System behaved as if OOM when it had plenty to spare
Affects | Status | Importance | Assigned to | Milestone | |
---|---|---|---|---|---|
linux (Ubuntu) |
Expired
|
Medium
|
Unassigned |
Bug Description
Had the weirdest behaviour today, current karmic kernel. I haven't got a swap partition or swap file configured, because I was playing with swapd and stuff earlier and hadn't turned them back on again.
The system suddenly became extremely slow and unresponsive, with massive amounts of disk activity
The thing is, here was the output of free at the time:
total used free shared buffers cached
Mem: 1534944 1490160 44784 0 18396 1078164
-/+ buffers/cache: 393600 1141344
Swap: 0 0 0
In other words, while it had actually 44MB free (which is still quite a lot, even though I was doing things in Firefox) - there was 1GB of cached pages sitting there - and I was doing much so most of them can't have been dirty!

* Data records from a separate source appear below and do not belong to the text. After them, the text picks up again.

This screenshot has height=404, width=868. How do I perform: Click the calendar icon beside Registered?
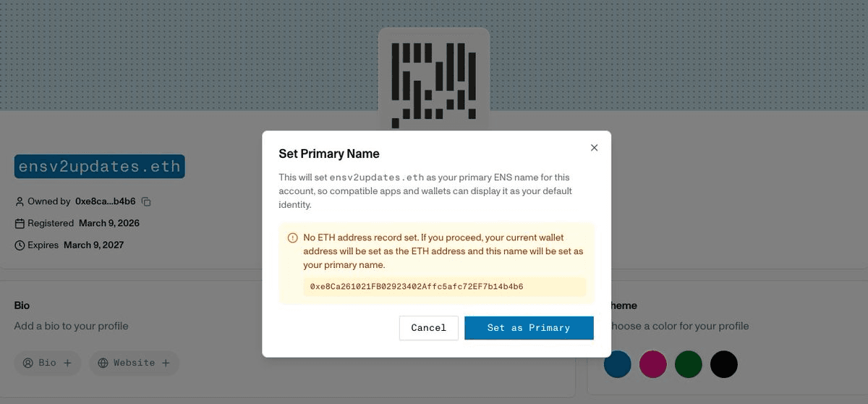[20, 224]
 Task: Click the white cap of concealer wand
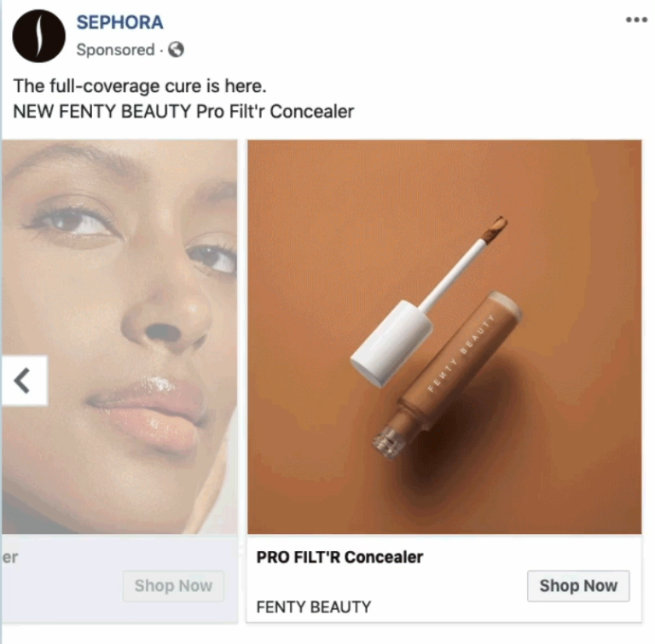pos(391,343)
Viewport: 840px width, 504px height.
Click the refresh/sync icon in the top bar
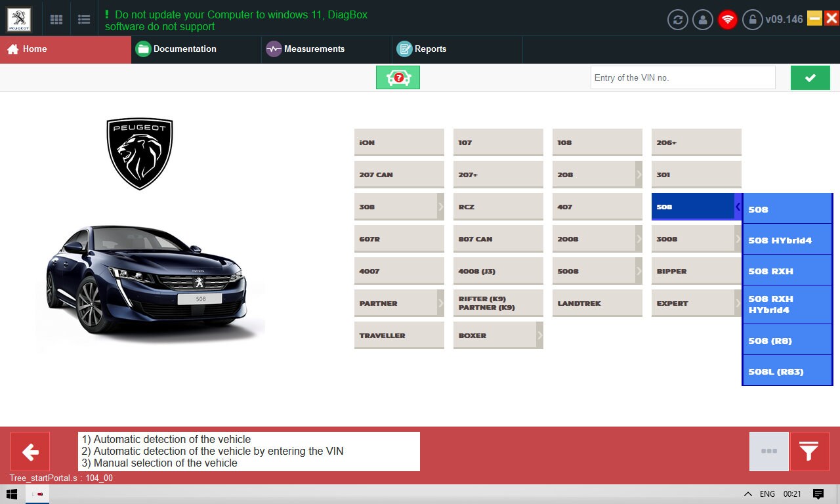[677, 19]
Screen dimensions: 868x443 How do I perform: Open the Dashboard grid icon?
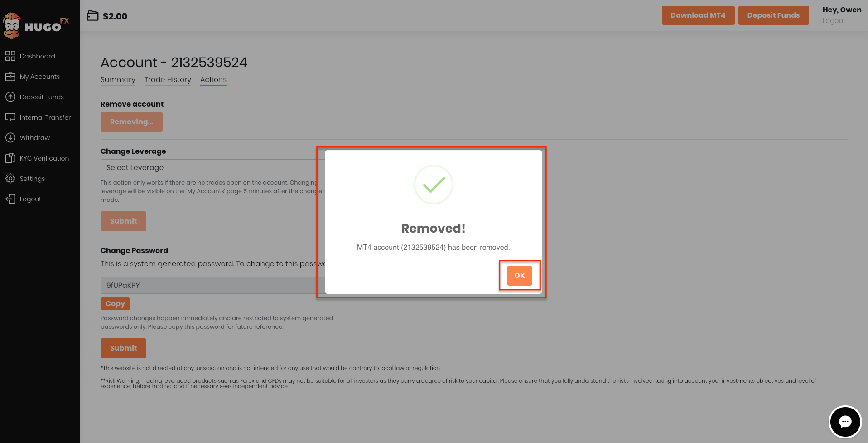coord(10,56)
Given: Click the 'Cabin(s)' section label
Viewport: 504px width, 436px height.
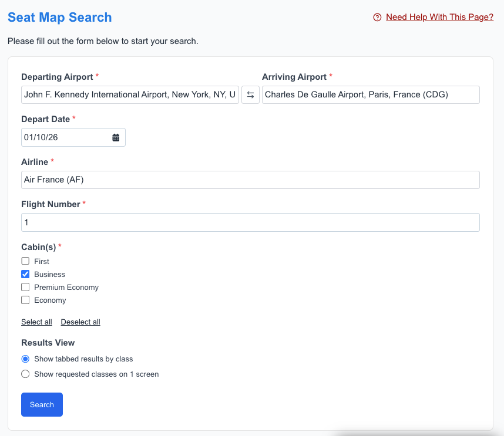Looking at the screenshot, I should coord(38,247).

So why was the machine even touching the disk? It should have been able to simply purge non-dirty pages from its cache and carry on
Or am I grossly missing something?
Changed in linux (Ubuntu): | |
importance: | Undecided → Medium |
status: | New → Triaged |
Plot thickens a bit... looks like even the OOM killer got involved
is there any way to debug why the kernel was so keen on keeping that 1GB of page cache around that it killed other things instead?